One note of caution for those of you out there who are a little hesitant to see movies that involve foreign languages- much of the third act of the film (as well as many other moments sprinkled throughout) is spoken in Polish, and there are no subtitles used in the film either. For some this will be bothersome, but for me, I kind of dug that approach as I felt like I was just as much in the dark with what our protagonists were facing as they were. There’s something utterly terrifying seeing people planning to do you harm and you can’t even understand anything of what they’re saying so you just have no idea what’s coming at you (a la Hostel).
For you Jack Brooks fans out there, Knautz has reteamed with Trevor Matthews in The Shrine (who also served as a producer on both projects), but if you’re looking for any traces of the wise-cracking slacker plumber who fought against demons a few years back, he’s nowhere to be found now. Instead, Matthews has shed that persona completely for The Shrine and deliver an utterly frightening performance with sheer body language alone (he mostly speaks Polish throughout the movie). I can’t help but wonder just why we don’t see him doing more movies because Matthews’ performance in The Shrine proves that he’s one of the more versatile actors working in the genre today, and regardless if he’s making you laugh or terrifying you with his steely gaze, Matthews always manages to hold command over any scene he’s featured in.
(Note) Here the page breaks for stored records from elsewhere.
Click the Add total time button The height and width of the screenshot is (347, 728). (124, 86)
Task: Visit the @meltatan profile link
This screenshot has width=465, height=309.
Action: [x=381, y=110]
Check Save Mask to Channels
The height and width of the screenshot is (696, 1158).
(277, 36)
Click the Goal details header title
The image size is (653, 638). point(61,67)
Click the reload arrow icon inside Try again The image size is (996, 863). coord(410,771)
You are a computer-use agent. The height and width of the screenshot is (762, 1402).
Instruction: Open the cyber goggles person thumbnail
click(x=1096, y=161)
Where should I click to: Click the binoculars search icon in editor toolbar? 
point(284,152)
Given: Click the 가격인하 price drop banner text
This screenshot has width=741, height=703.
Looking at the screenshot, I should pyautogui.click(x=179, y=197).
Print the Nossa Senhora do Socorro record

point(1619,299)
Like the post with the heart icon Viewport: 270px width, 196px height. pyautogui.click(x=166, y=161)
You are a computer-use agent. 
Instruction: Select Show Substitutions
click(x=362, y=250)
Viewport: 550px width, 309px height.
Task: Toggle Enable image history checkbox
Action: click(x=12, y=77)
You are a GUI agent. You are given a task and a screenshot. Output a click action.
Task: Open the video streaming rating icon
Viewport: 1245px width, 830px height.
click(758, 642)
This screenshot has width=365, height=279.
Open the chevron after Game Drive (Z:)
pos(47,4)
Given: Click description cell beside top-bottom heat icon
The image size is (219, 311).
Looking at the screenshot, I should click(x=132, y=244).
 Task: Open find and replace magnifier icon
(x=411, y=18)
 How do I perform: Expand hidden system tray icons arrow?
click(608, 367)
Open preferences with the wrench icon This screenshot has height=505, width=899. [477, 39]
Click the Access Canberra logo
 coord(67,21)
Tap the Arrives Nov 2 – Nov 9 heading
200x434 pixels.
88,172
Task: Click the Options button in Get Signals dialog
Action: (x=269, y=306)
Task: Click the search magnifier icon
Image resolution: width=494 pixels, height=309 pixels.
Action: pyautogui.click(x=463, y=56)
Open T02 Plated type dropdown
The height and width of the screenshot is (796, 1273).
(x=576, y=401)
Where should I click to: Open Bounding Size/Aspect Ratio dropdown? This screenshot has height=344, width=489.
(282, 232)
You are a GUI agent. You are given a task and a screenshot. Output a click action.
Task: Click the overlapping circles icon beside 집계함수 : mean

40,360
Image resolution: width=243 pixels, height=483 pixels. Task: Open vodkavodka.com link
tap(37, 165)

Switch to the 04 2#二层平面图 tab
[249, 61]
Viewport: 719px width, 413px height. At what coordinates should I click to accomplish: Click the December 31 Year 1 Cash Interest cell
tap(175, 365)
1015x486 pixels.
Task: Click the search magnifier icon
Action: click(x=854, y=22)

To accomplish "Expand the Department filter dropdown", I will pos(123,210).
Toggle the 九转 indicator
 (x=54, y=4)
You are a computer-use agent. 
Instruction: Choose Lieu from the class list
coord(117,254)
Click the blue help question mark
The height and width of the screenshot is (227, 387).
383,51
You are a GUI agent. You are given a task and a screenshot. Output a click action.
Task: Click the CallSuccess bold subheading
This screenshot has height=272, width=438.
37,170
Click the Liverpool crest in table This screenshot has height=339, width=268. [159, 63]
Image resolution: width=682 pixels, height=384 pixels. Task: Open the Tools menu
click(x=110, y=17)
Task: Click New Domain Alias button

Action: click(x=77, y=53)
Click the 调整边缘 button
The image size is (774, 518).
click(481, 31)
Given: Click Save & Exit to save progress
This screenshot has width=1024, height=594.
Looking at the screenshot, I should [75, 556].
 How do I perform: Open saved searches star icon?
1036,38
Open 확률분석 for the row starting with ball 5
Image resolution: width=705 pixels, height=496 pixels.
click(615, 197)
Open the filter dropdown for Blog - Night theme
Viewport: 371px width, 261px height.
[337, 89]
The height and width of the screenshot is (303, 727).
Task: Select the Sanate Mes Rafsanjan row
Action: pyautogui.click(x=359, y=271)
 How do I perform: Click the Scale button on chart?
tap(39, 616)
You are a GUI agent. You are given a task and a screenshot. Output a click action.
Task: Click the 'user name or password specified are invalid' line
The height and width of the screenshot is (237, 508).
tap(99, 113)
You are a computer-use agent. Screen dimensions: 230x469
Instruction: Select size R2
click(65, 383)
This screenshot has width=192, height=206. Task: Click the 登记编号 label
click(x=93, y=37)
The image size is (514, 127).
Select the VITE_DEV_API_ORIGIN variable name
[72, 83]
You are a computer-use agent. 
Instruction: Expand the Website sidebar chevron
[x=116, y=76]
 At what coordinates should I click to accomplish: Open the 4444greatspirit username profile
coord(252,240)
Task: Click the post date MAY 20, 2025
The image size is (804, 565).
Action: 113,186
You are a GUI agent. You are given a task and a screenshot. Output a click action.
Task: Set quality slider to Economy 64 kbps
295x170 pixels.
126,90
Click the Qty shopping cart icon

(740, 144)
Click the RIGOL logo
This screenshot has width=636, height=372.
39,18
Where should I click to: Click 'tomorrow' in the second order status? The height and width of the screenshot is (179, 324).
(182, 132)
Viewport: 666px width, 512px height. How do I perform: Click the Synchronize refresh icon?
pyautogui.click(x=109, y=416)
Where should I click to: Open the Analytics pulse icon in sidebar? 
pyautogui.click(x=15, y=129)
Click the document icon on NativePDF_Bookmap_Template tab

In terms of issues with the film, some of the dialogue comes off a little hokey at the start and I never truly bought into the chemistry between Sampson and Ashmore, but honestly, neither of those issues were deal-breakers for me. As a whole, The Shrine is an incredibly tense and entertaining cinematic experience that should keep horror fans guessing until the very end and further proves that Knautz is a filmmaking force to be reckoned with. Reminiscent of films like of The Exorcist, The Wicker Man (the original of course), and The Evil Dead I and II, The Shrine is a not-to-be-missed flick for you modern genre fans out there.